Leggendo i versi che Ungaretti dedica ad un amico arabo, morto suicida a Parigi per non aver trovato una nuova patria e per non saper più assaporare il caffè nel deserto, riscopro con i miei studenti che senza identità non c’è vita, senza memoria non c’è poesia.
Come ogni anno, all’approssimarsi della primavera, leggo con i miei studenti di V Liceo un’ampia serie di liriche tratte dall’Allegria, la prima raccolta di Giuseppe Ungaretti.
Tra le poesie selezionate, non mancano mai, e non solo per il loro indubbio rilievo letterario, due componimenti (“I fiumi” e “In memoria”) centrati sul tema dell’identità e della memoria.
La ragione è evidente: i miei compagni di lettura, spesso distratti viaggiatori, forzatamente coinvolti in un viaggio di cui ignorano persino la destinazione, sono ventenni alla confusa ricerca di sé, alla ricerca di un’identità – individuale e collettiva nello stesso tempo – che in futuro ne sostanzi la memoria.
Ogni volta, leggendo i versi dedicati a Moammed Sceab, l’amico arabo di Ungaretti morto suicida a Parigi per non aver trovato una nuova patria in Francia e per aver disimparato ad assaporare il caffè nel deserto, (ri)scopro con i miei studenti che senza identità non c’è vita, senza memoria non c’è poesia.
Questa volta, però, leggendo di Moammed Sceab, nomade, discendente di emiri, ho incrociato lo sguardo interrogativo di una ragazza marocchina ostentatamente vestita all’occidentale e in rapida sequenza, forse in simultanea, mi sono sentita puntare addosso gli occhi intensi della compagna con il volto incorniciato da un velo.

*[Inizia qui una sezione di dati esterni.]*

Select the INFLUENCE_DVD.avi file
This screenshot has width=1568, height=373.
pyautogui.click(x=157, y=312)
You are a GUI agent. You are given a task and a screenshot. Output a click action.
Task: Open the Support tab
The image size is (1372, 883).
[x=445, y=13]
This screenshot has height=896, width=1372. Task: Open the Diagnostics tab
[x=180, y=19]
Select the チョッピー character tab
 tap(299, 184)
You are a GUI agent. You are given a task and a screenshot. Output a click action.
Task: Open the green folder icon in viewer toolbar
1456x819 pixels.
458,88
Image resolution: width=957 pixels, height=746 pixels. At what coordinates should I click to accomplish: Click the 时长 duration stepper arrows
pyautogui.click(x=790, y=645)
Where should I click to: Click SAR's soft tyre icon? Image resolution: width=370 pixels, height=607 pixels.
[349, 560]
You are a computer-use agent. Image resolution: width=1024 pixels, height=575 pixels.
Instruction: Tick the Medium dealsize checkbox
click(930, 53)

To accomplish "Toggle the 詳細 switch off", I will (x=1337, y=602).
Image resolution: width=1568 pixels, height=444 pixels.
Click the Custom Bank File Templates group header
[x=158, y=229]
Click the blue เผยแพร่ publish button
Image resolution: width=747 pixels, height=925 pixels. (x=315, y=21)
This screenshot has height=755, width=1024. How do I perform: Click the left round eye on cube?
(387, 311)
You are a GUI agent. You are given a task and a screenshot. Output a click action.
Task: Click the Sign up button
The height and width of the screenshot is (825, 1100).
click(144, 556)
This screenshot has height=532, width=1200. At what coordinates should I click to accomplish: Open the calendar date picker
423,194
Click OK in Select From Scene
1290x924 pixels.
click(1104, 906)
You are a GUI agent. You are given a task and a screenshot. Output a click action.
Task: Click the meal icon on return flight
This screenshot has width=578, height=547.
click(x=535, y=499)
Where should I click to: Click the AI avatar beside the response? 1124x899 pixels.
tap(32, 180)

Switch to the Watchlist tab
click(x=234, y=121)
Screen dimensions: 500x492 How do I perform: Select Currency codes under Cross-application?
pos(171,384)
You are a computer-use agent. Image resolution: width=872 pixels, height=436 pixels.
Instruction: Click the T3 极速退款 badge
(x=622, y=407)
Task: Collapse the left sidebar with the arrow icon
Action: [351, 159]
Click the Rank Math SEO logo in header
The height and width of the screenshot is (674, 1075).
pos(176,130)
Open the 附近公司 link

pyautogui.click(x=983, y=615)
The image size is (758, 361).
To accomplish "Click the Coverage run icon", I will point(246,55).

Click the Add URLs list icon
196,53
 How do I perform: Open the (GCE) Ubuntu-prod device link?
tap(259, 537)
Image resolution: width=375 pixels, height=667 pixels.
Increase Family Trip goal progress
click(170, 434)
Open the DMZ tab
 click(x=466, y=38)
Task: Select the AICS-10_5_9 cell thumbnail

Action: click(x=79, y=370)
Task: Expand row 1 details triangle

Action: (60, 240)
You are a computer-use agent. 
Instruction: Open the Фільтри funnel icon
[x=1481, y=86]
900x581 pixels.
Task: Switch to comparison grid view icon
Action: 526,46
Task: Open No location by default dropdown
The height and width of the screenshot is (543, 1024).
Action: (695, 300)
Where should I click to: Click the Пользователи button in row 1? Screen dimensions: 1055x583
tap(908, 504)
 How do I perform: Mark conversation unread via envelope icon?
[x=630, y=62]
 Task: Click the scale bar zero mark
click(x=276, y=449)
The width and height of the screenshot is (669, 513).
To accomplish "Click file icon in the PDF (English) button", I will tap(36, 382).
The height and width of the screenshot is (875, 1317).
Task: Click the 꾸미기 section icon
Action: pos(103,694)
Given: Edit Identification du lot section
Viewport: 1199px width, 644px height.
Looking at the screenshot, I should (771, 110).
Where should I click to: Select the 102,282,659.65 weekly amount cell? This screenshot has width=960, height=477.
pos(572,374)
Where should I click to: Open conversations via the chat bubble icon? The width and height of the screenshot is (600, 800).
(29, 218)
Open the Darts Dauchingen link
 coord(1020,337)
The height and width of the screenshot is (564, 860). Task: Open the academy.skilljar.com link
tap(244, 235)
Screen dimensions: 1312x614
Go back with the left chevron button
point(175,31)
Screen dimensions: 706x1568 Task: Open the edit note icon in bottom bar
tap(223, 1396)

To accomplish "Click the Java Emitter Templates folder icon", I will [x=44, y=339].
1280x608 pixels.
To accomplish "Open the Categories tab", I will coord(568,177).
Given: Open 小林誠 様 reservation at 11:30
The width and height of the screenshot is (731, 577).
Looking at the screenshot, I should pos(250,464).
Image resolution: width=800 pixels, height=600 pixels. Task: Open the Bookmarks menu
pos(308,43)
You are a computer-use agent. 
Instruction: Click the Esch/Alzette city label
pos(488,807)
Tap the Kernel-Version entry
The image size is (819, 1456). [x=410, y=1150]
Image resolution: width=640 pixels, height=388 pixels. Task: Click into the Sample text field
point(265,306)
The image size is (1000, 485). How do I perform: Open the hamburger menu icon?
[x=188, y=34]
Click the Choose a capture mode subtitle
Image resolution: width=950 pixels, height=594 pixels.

Leggendo, non più tra le righe del testo bensì in fondo al loro sguardo, anch’io mi sono lasciata interrogare.
Il loro sguardo, però, esigeva una risposta, anzi la risposta. Andiamo così in cerca del senso smarrito delle cose leggendo i versicoli in cui Ungaretti, dopo un bagno purificatore nell’Isonzo, si scopre in armonia con l’universo.
Nelle acque dell’Isonzo, infatti, il poeta passa in rassegna tutti i fiumi della sua vita (il Serchio degli avi e dei genitori emigrati dall’Italia in Egitto, il Nilo dell’infanzia favolosa ai bordi del deserto, la Senna della vorticosa formazione culturale), i fiumi che ne hanno plasmato l’identità, e trova un senso al suo esistere, persino in mezzo alle atrocità della guerra.
Ben presto, però, scopro che l’immersione memoriale non è stata pacificante, almeno non per i miei alunni.
Al contrario, le domande in fondo agli sguardi paiono moltiplicate. Tutti, anche gli studenti italiani, soprattutto (forse) gli studenti italiani, sembrano chiedere in quali fiumi oggi occorra immergersi, a quali fiumi si possa attingere acqua, quali fiumi esistano; come sia possibile, insomma, per citare Bauman, ricomporre i tasselli di un’identità frantumata e riannodare i fili della memoria.
In fondo – mi dico – ho raggiunto quello che ogni giorno mi propongo di ottenere nel mio paziente lavoro quotidiano: i ragazzi si sono lasciati interrogare dal testo, hanno imparato a nutrirsi di dubbi, a diffidare, a rifiutare facili risposte.
Forse, però, hanno semplicemente intravisto nel mio sguardo il nostro disorientamento, la nostra incapacità di elaborare un senso, di costruire appartenenze.
Il titolo dell'articolo si ispira a Azar Nafisi, "Leggere Lolita a Teheran".